## OPDRACHTEN
**A)** Schrijf uit de leestekst over Kelantan het gedeelte over van "In  de praktijk" tot en met "drie maanden. Haha.".
**B)** Door welke partij wordt Kelantan volgens de leestekst over Kelantan geregeerd?

## LEESTEKST
+--
Kota Bharu, hoofdstad van de staat Kelantan, ligt in het uiterste noordoosten van Maleisië, tegen de grens met Thailand aan. Het heeft bijna een eeuw geduurd voor de Britten, die Maleisië in 1824 overnamen van de Nederlanders, zover kwamen. Om die reden geldt Kelantan nog steeds als het meest ‘oosterse’ en ‘Maleisische’ deel van het land.

In  de praktijk betekent dat: meest islamitisch. Goudversierde moskeeën, zuilen met de geopende Koran op de top, veel Arabische teksten, halal eten en opnieuw –na Tenggol– geen bier. Al een week staan wij, dorstige reizigers, droog. Maar dat terzijde. Maleisië telt dertien staten en die zijn behoorlijk autonoom. Kelantan wordt geregeerd door een islamitische partij (PAS) en kent sharia-wetgeving; een paar jaar geleden wilde de PAS lijfstraffen invoeren, maar dat streven is geblokkeerd door de federale regering in Kuala Lumpur. Maar aan de alcohol zijn ze in Kuala Lumpur nog niet toegekomen, kennelijk.


Cameron Highlands

26 - 28 september 2016

Een bus is mooi, zeker een mooie bus, maar we huren toch voor een weekje een auto. Dat schiet wat meer op en de tijd dringt, we hebben nog maar drie maanden. Haha.
+--
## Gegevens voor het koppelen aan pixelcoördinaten
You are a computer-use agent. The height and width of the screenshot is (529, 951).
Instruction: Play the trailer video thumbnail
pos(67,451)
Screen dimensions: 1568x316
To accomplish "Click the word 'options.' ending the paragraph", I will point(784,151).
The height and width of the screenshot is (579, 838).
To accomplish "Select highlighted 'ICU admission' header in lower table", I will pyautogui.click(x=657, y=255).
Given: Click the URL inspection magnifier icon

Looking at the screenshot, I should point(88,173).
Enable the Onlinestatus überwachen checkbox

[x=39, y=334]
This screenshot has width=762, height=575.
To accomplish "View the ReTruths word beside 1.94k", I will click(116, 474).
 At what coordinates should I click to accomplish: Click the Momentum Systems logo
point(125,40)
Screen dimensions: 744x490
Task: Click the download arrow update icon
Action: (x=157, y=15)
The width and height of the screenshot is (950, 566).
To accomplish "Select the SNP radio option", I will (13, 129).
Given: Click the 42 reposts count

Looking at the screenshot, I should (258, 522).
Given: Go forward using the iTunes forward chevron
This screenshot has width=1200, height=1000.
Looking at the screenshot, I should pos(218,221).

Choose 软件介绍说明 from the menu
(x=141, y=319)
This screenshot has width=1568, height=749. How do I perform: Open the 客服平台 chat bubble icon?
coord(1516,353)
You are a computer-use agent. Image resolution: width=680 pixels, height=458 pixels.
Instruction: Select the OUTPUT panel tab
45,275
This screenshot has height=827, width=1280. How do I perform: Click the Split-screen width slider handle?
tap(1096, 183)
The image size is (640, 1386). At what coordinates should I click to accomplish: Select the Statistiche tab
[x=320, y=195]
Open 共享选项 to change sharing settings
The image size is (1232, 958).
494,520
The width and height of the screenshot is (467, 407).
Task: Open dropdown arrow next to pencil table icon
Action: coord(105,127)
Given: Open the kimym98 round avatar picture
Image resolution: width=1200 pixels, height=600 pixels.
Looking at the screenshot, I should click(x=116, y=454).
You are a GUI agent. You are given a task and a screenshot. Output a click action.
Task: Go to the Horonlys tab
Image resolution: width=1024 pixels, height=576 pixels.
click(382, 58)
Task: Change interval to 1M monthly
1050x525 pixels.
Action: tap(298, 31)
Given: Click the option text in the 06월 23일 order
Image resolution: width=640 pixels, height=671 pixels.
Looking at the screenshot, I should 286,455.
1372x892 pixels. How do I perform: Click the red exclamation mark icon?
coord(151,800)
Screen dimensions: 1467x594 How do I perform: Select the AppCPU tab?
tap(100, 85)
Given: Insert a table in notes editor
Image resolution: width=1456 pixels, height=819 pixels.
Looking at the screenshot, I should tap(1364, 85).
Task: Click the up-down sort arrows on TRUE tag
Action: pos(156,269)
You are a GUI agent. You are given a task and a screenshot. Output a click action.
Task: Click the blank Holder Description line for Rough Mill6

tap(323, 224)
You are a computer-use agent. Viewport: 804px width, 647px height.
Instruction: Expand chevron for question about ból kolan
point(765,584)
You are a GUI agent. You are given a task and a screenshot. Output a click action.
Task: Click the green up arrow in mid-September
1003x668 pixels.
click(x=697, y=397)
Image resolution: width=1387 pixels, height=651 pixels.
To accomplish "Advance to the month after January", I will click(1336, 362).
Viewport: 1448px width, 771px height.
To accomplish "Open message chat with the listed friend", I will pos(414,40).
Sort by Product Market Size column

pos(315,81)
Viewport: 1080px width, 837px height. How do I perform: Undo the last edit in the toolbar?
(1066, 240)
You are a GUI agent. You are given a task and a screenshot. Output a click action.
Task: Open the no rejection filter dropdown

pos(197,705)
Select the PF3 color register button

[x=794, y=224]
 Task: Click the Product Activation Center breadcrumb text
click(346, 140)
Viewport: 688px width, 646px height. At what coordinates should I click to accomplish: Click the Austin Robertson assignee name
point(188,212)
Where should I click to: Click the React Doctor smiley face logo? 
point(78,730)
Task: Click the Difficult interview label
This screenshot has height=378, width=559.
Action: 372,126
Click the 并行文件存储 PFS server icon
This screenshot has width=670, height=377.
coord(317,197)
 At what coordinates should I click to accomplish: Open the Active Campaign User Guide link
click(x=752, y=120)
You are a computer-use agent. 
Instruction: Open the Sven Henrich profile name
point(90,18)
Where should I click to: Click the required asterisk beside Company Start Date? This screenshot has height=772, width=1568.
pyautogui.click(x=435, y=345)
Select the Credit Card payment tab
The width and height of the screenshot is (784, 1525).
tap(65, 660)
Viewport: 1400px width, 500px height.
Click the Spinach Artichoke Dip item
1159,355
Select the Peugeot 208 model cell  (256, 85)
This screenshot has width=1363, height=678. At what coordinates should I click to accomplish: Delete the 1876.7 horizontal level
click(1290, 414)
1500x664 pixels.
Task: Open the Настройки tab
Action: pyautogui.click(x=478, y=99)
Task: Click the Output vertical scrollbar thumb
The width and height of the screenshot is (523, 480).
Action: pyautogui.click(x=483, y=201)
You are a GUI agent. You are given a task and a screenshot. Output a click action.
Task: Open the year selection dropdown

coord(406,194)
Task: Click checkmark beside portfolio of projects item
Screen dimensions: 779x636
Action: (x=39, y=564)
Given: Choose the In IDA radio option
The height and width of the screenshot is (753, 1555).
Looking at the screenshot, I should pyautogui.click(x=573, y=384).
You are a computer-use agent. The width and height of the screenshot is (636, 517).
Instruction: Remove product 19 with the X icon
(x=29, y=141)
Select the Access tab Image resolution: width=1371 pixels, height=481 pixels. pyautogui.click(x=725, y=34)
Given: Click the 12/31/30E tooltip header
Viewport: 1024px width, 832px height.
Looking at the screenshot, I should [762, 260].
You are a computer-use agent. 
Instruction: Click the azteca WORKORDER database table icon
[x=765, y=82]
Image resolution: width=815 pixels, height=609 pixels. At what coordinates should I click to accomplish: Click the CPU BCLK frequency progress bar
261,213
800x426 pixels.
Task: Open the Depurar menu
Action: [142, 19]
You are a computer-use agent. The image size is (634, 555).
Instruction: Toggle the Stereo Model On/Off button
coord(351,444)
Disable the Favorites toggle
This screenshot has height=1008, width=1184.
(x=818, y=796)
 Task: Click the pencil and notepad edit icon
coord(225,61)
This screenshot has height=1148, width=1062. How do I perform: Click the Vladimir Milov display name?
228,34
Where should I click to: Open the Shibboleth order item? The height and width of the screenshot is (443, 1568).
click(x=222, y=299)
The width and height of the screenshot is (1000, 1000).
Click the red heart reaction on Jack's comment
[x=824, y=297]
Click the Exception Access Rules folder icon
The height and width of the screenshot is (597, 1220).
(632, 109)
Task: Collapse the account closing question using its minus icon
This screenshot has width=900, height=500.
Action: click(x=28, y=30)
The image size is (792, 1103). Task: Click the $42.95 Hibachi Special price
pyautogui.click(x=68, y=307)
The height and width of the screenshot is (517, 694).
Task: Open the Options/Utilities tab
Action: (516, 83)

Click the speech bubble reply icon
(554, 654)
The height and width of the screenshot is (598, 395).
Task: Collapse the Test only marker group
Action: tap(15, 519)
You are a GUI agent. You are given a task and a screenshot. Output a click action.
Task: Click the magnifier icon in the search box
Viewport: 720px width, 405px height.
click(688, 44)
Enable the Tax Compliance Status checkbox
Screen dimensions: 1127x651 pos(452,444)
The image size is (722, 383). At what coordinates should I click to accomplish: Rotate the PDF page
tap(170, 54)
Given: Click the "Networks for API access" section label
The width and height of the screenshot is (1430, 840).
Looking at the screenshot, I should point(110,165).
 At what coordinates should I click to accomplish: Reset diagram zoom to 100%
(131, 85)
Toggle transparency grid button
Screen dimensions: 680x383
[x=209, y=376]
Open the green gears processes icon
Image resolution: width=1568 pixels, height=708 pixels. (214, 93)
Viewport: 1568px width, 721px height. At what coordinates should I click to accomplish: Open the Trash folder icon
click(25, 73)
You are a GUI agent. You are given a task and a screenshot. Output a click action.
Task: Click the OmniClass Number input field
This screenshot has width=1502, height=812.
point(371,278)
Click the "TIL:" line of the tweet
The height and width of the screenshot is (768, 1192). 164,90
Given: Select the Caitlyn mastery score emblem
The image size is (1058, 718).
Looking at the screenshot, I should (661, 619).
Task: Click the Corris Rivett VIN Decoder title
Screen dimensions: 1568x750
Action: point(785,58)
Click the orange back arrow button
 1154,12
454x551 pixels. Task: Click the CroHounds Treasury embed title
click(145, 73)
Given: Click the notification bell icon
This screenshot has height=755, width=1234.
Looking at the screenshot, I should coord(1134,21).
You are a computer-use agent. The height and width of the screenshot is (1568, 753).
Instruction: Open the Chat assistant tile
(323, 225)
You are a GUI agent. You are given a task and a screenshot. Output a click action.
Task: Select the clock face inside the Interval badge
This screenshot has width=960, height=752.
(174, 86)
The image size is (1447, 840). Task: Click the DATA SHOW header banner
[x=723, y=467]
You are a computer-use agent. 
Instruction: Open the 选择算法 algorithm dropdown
+--
## ANTWOORDEN
**A)**
In  de praktijk betekent dat: meest islamitisch. Goudversierde moskeeën, zuilen met de geopende Koran op de top, veel Arabische teksten, halal eten en opnieuw –na Tenggol– geen bier. Al een week staan wij, dorstige reizigers, droog. Maar dat terzijde. Maleisië telt dertien staten en die zijn behoorlijk autonoom. Kelantan wordt geregeerd door een islamitische partij (PAS) en kent sharia-wetgeving; een paar jaar geleden wilde de PAS lijfstraffen invoeren, maar dat streven is geblokkeerd door de federale regering in Kuala Lumpur. Maar aan de alcohol zijn ze in Kuala Lumpur nog niet toegekomen, kennelijk.


Cameron Highlands

26 - 28 september 2016

Een bus is mooi, zeker een mooie bus, maar we huren toch voor een weekje een auto. Dat schiet wat meer op en de tijd dringt, we hebben nog maar drie maanden. Haha.

**B)** Door een islamitische partij, de PAS.